Calcium entry blockers have been shown in animal models and in-vitro studies to have several antiatherosclerotic actions.[43-45] In clinical studies coronary angiography showed that nifedipine[46] and nicardipine[47] caused regression of early minimal lesions. Neither study showed regression or changes in the progression of pre-existing lesions, and in fact a higher rate of death was found in the group treated with nifedipine.[48] Studies of secondary prevention with calcium entry blockers after a first myocardial infarction have indicated that verapamil and diltiazem are effective only if given to patients without left ventricular dysfunction.[49,50] Dihydropyridines such as nifedipine may adversely affect outcome in patients suffering a myocardial infarction, irrespective of the functional status of the left ventricle.[51] This is in direct contrast to the established secondary preventive effects of ß-blockers and (reported more recently[52]) acebutolol after myocardial infarction.

Several in-vitro studies have confirmed that ACE inhibitors have antiatherosclerotic actions.[53-55] Captopril has decreased aortic atherosclerosis in animal models,[44,45] although the potential clinical benefit has not been assessed. There is ample evidence that ACE inhibitors provide substantial benefit to patients with congestive heart failure,[56] but this evidence cannot be applied to patients with hypertension.

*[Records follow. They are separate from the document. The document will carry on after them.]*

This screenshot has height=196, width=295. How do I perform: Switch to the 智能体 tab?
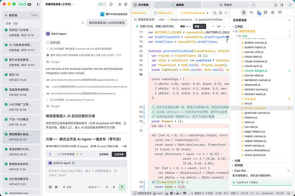pos(226,5)
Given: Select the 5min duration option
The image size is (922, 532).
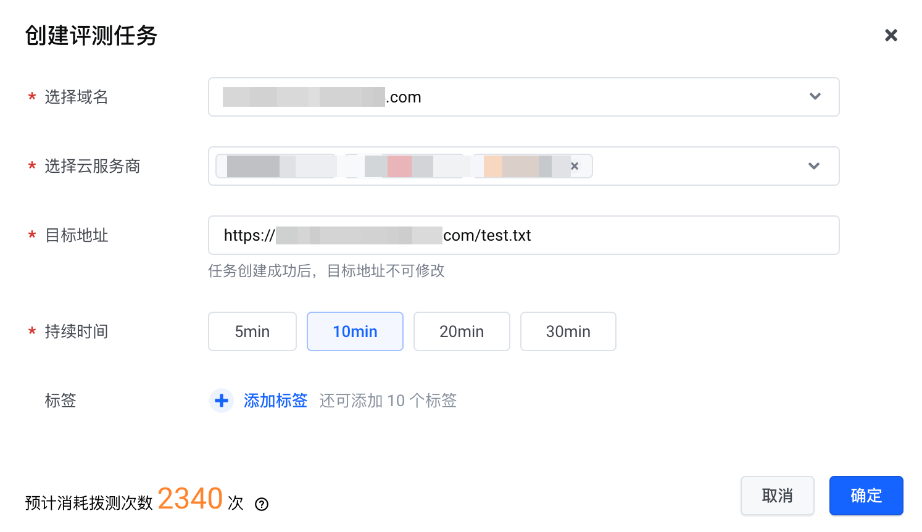Looking at the screenshot, I should point(252,331).
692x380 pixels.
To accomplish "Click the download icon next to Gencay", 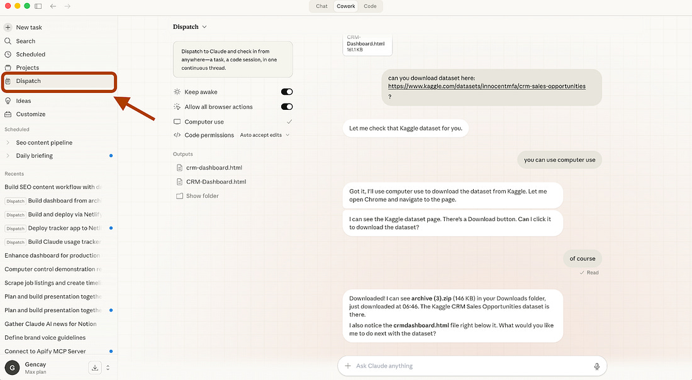I will coord(94,367).
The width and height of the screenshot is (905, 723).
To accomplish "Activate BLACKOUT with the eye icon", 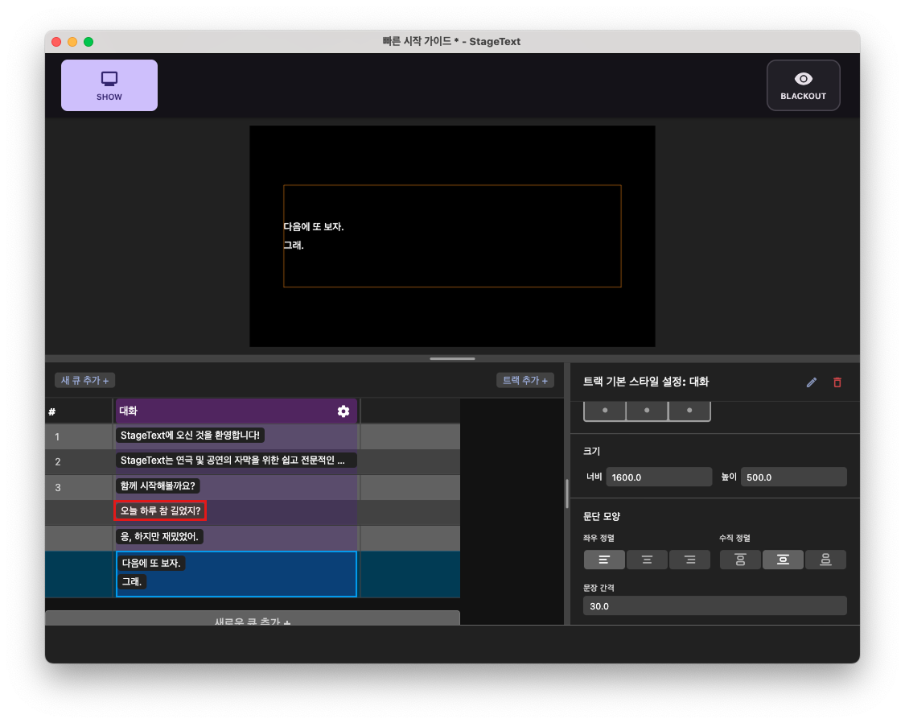I will 802,85.
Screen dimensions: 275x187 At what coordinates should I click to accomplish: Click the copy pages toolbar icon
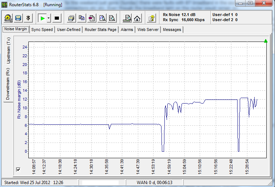coord(82,18)
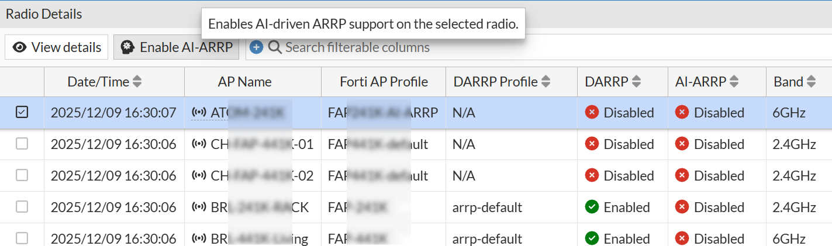The height and width of the screenshot is (246, 832).
Task: Click the green Enabled DARRP icon for BRL-241K-RACK
Action: (x=592, y=207)
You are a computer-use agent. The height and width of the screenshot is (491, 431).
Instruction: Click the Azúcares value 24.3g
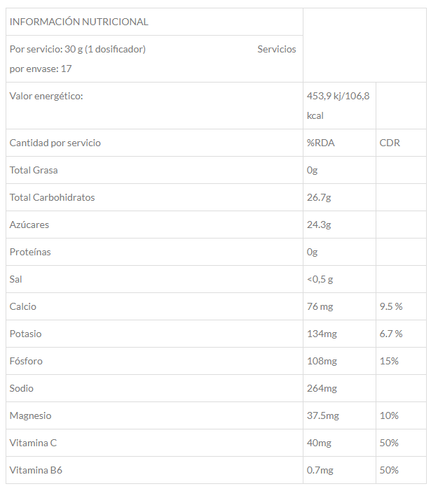pyautogui.click(x=319, y=225)
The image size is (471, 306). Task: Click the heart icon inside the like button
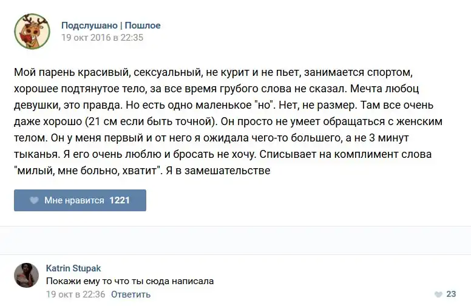pos(34,200)
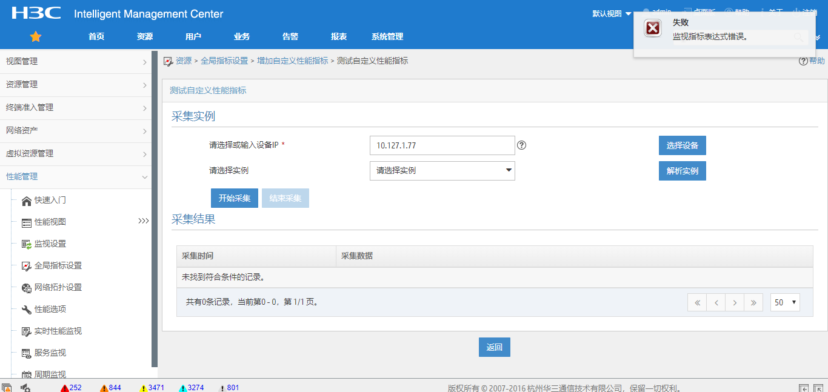Screen dimensions: 828x392
Task: Open the page size dropdown showing 50
Action: click(x=785, y=302)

As noted previously, the role of diuretics and ß-blockers in initial therapy for mild or uncomplicated hypertension is well supported. The actions of ACE inhibitors and calcium entry blockers appear to be comparable, and some practitioners argue for the addition of these other drug groups to diuretics and ß-blockers for initial monotherapy, with the expectation of improved outcome for cardiovascular disease. Unfortunately, not enough long-term clinical trials have been done with the main end points of illness or survival rates to conclude that these drugs may be recommended along with diuretic or ß-blocker therapy. If the newer drug groups prove not to be as effective as diuretic or ß-blocker therapy in preventing stroke, for example, any reduction in the incidence of cardiovascular disease or any improvements in longevity could be offset. Other purported attributes of the newer compounds, such as favourable effects on the quality of life and neutral effects on serum lipid levels, have not as yet been related to improvements in long-term rates of illness and death. Consequently, decisions to favour one treatment over the other remain speculative.

Overall there has been a trend to use lower doses even for the newer compounds, such as the ACE inhibitors. Some believe that ACE inhibitors produce fewer short-term side effects than diuretics, ß-blockers or calcium entry blockers, but there is no strong evidence for this contention. As well, recommending therapy with ACE inhibitors or calcium entry blockers for the initial treatment of uncomplicated hypertension would carry considerable cost implications.

Nevertheless, since the drug groups have different profiles of adverse effects the availability of these newer agents offers the physician options for individualizing therapy when the drug of first choice proves ineffective or produces unacceptable side effects.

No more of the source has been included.